Sparse Real-Space Matrix in FHI-aims

Overview

FHI-aims stores sparse matrices (Hamiltonian and overlap) using a compressed format similar to CSR (Compressed Sparse Row) due to the excellent locality of the real-space representation. The sparse storage significantly reduces memory usage by only storing non-zero elements.

Basic CSR Format Background

Standard CSR Components

  • V: Array containing all non-zero elements

  • col_index: Column indices of non-zero elements

  • row_index: Array indicating where each row starts in the V array

CSR Example

For a 4×4 matrix with 4 non-zero elements (array index starts from 0 in this section):

[5 0 0 0]
[0 8 0 0]
[0 0 3 0]
[0 6 0 0]

CSR representation:

  • V = [5, 8, 3, 6] (non-zero values)

  • col_index = [0, 1, 2, 1] (column indices of non-zero elements)

  • row_index = [0, 1, 2, 3, 4] (cumulative count: row i has row_index[i+1] - row_index[i] elements)
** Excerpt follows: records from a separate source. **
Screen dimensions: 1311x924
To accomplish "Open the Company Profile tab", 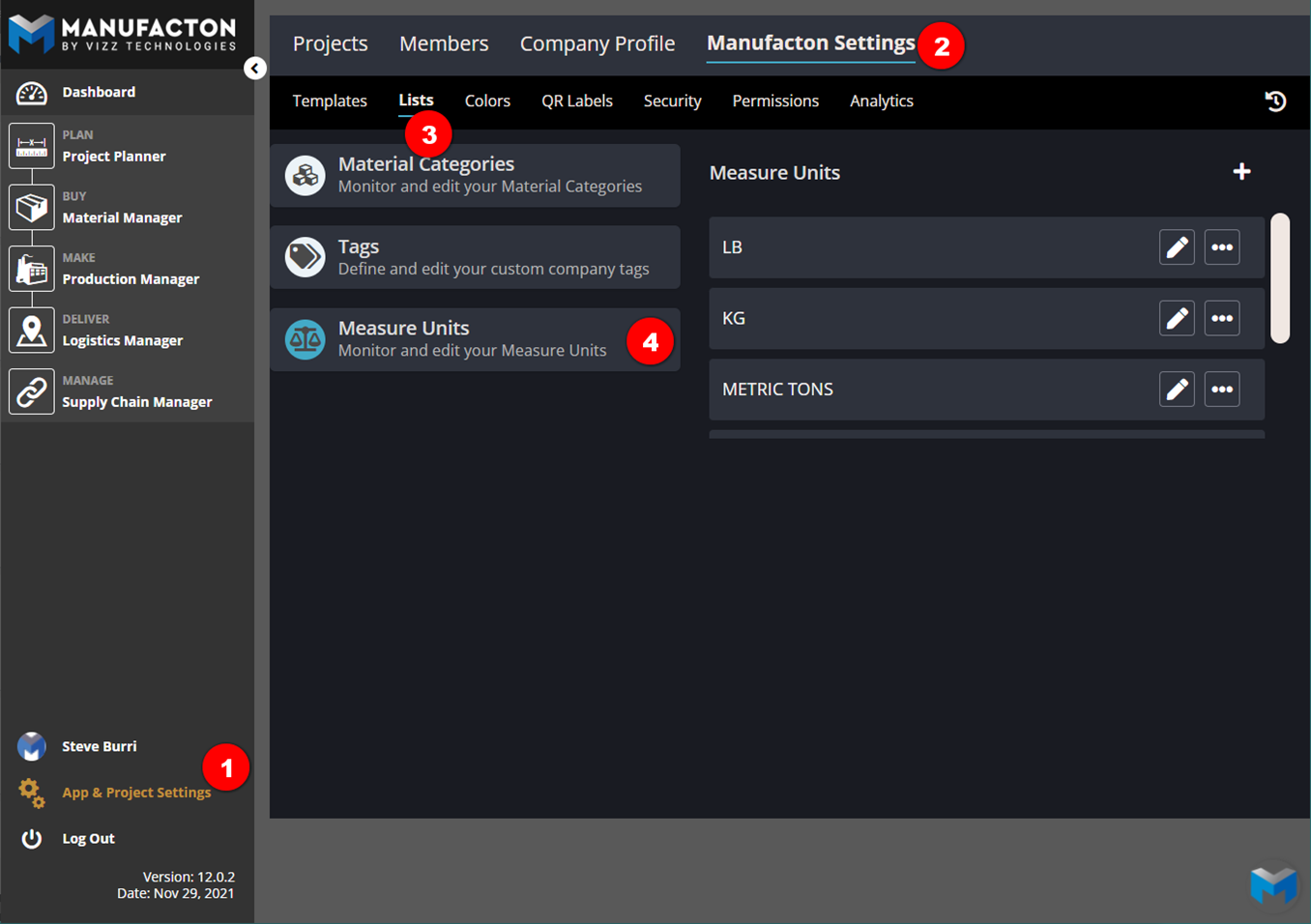I will (x=597, y=43).
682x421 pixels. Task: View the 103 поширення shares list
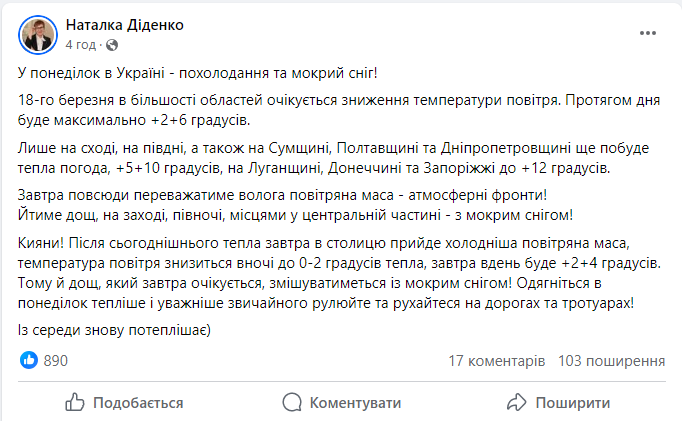[612, 360]
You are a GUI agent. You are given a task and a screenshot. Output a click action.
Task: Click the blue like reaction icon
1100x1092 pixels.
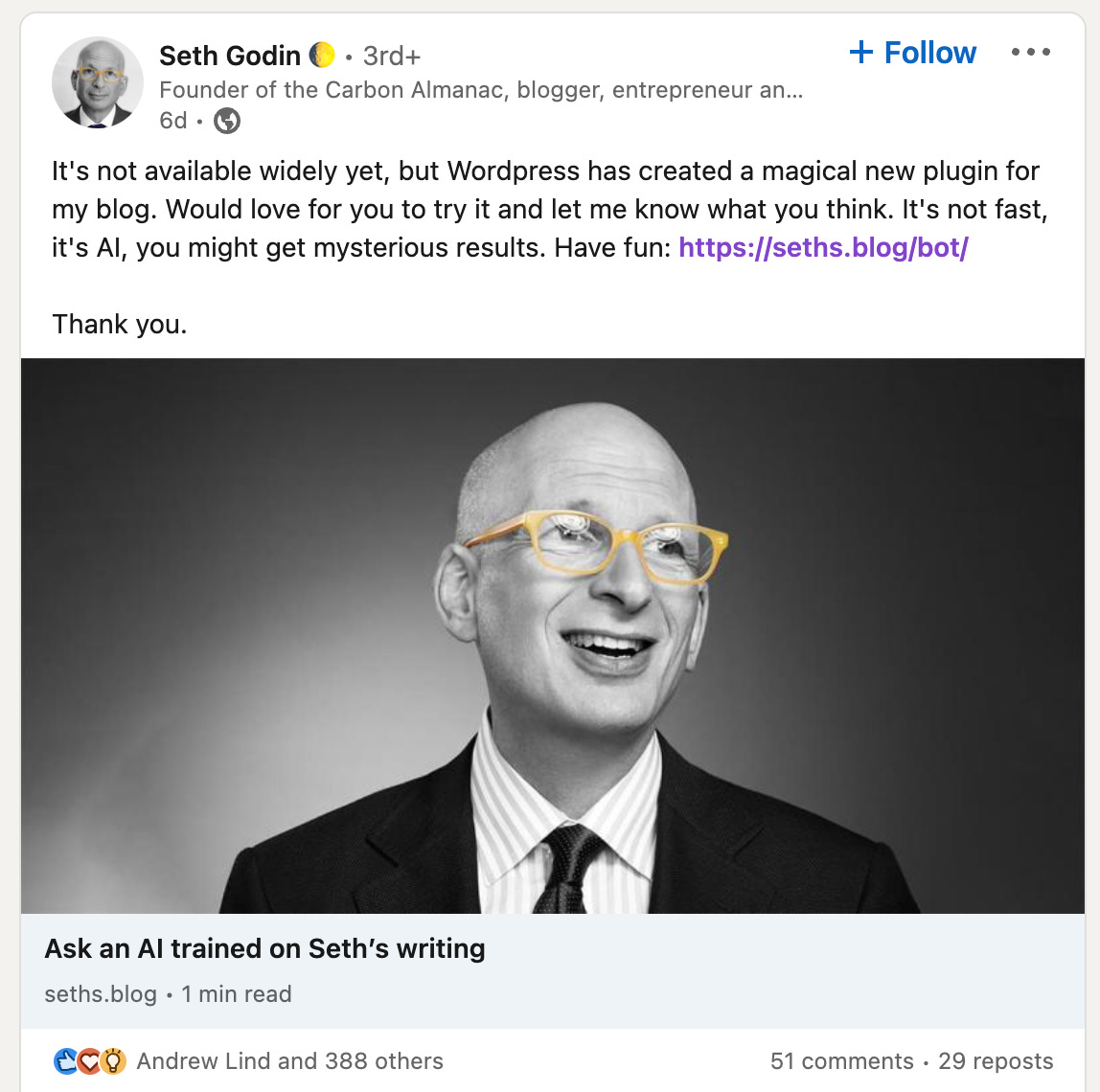(66, 1061)
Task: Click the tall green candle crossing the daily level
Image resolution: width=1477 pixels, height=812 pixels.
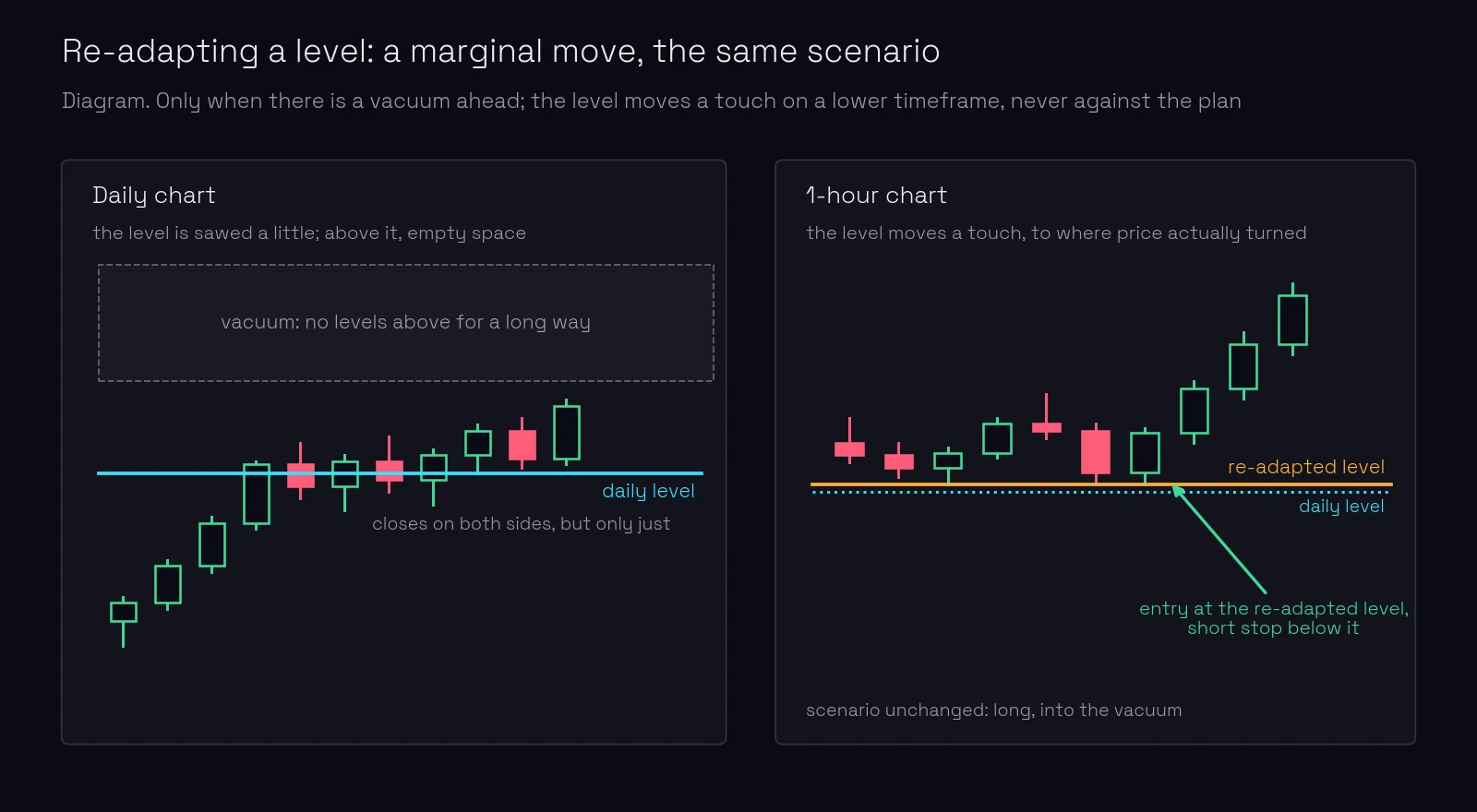Action: pyautogui.click(x=256, y=494)

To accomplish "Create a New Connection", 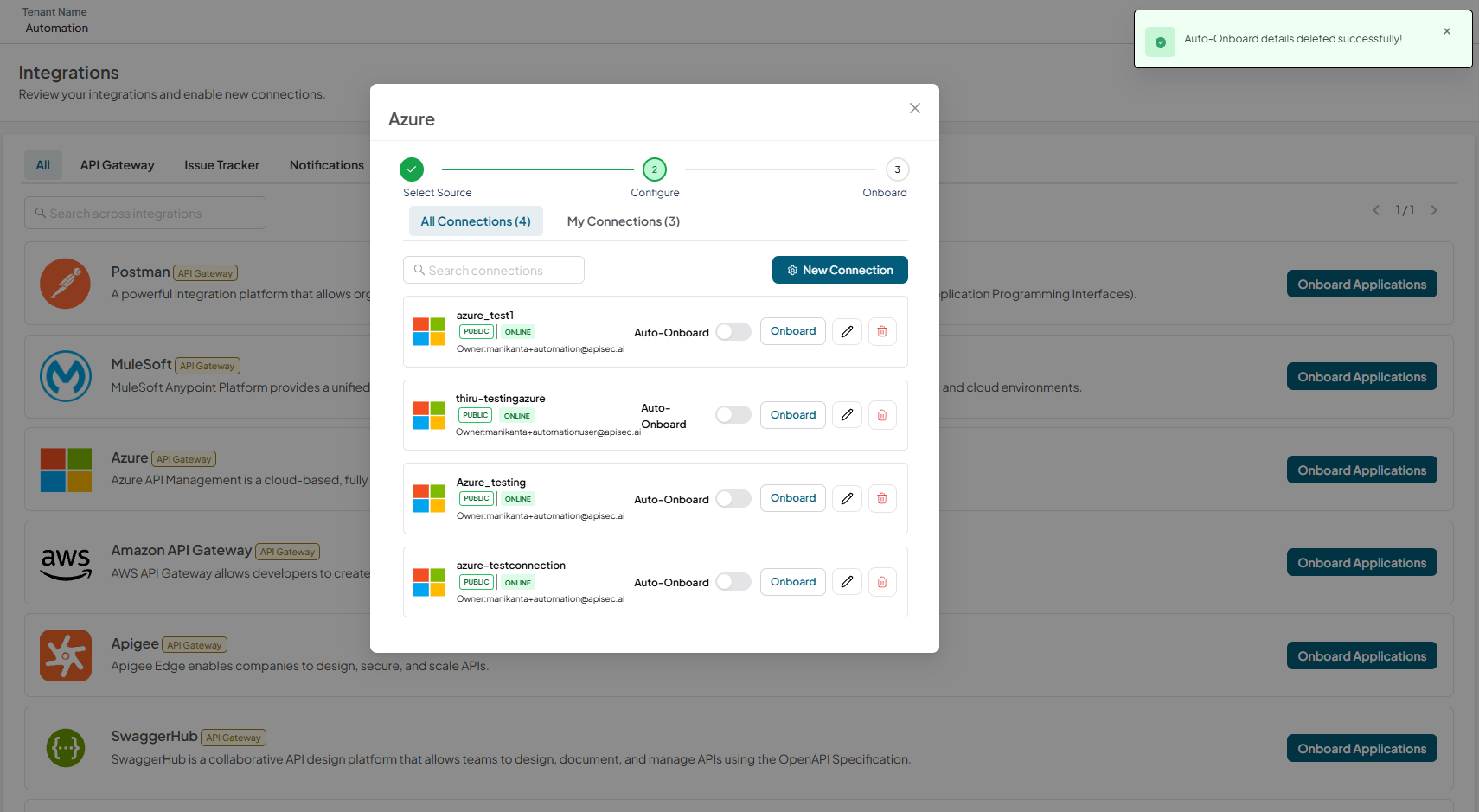I will tap(840, 270).
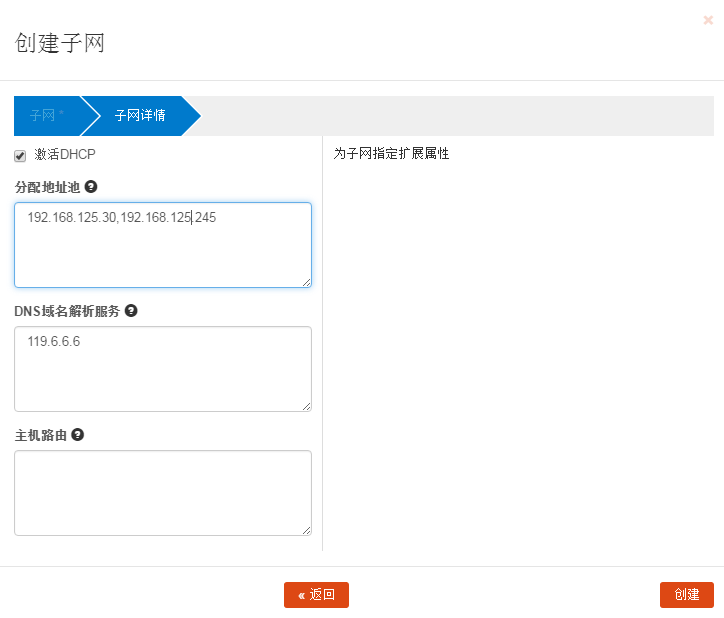Click the 分配地址池 field label
The height and width of the screenshot is (618, 724).
[x=47, y=187]
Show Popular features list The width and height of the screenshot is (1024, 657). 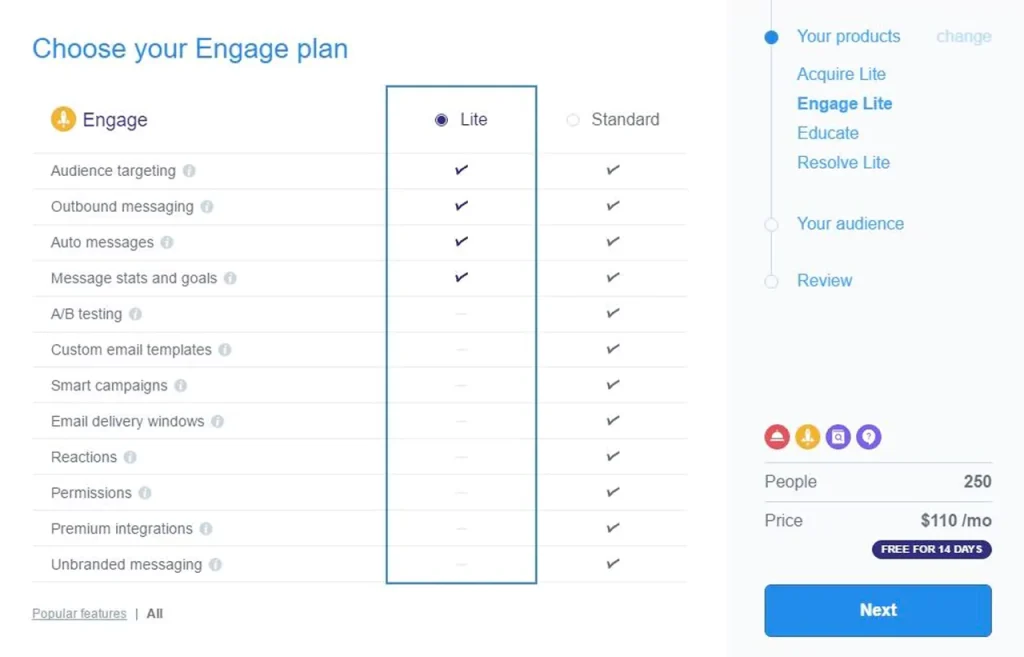[x=79, y=614]
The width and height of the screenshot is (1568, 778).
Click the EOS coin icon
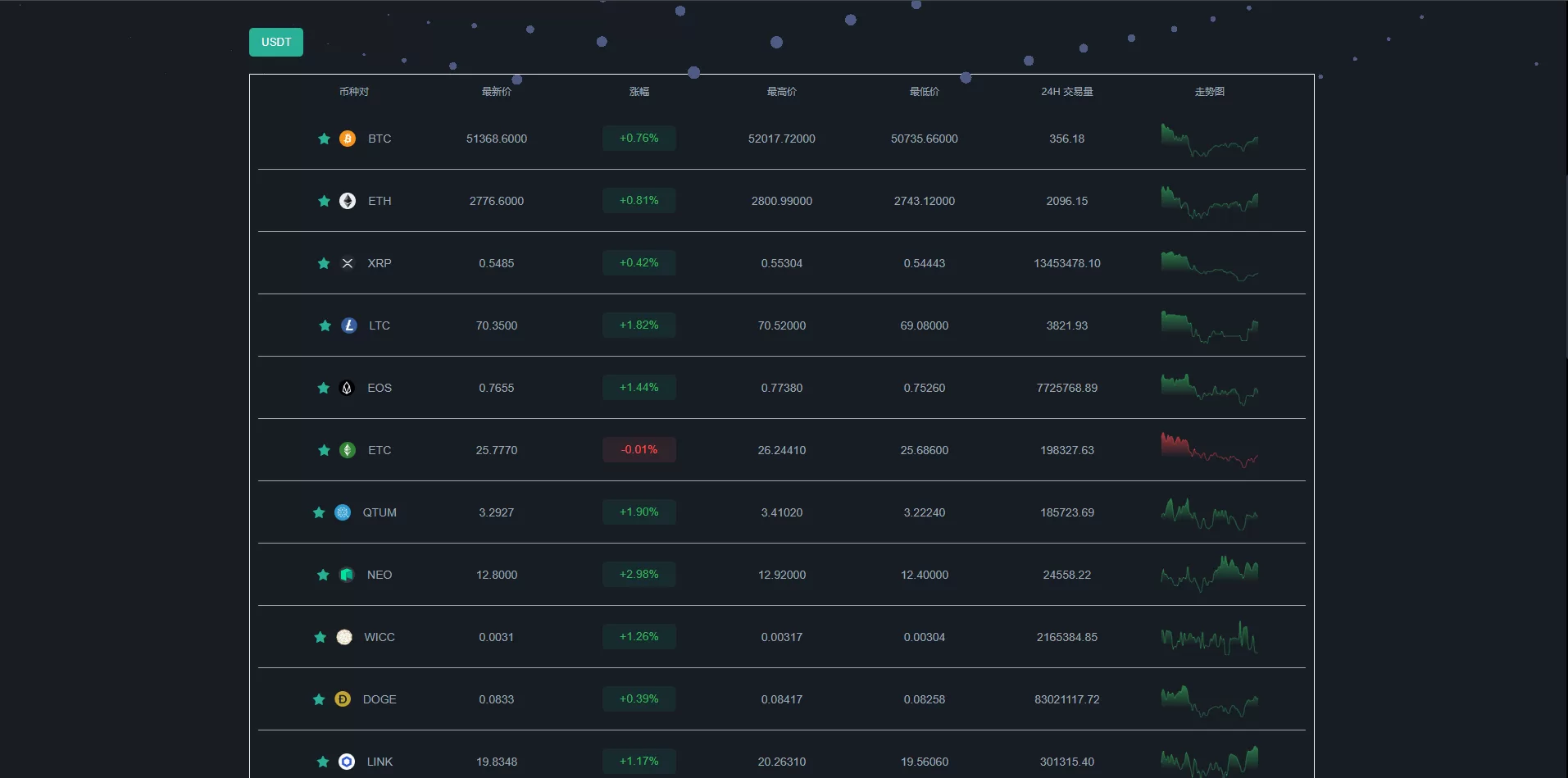pyautogui.click(x=347, y=388)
FHI-aims Specific Implementation

Key Differences from Standard CSR

  1. PBC Consideration: Due to periodic boundary conditions, the row_index definition is slightly modified

  2. 3D Index Structure: Uses 3D arrays to handle cell and basis indexing simultaneously

  3. Hamiltonian-Specific Storage: index_hamiltonian array structure

Data Structure Components

For Hamiltonian Matrix Storage

Here are the FORTRAN variables used in FHI-aims for storing the Hamiltonian:

  • hamiltonian: Array containing non-zero matrix elements (equivalent to V in CSR)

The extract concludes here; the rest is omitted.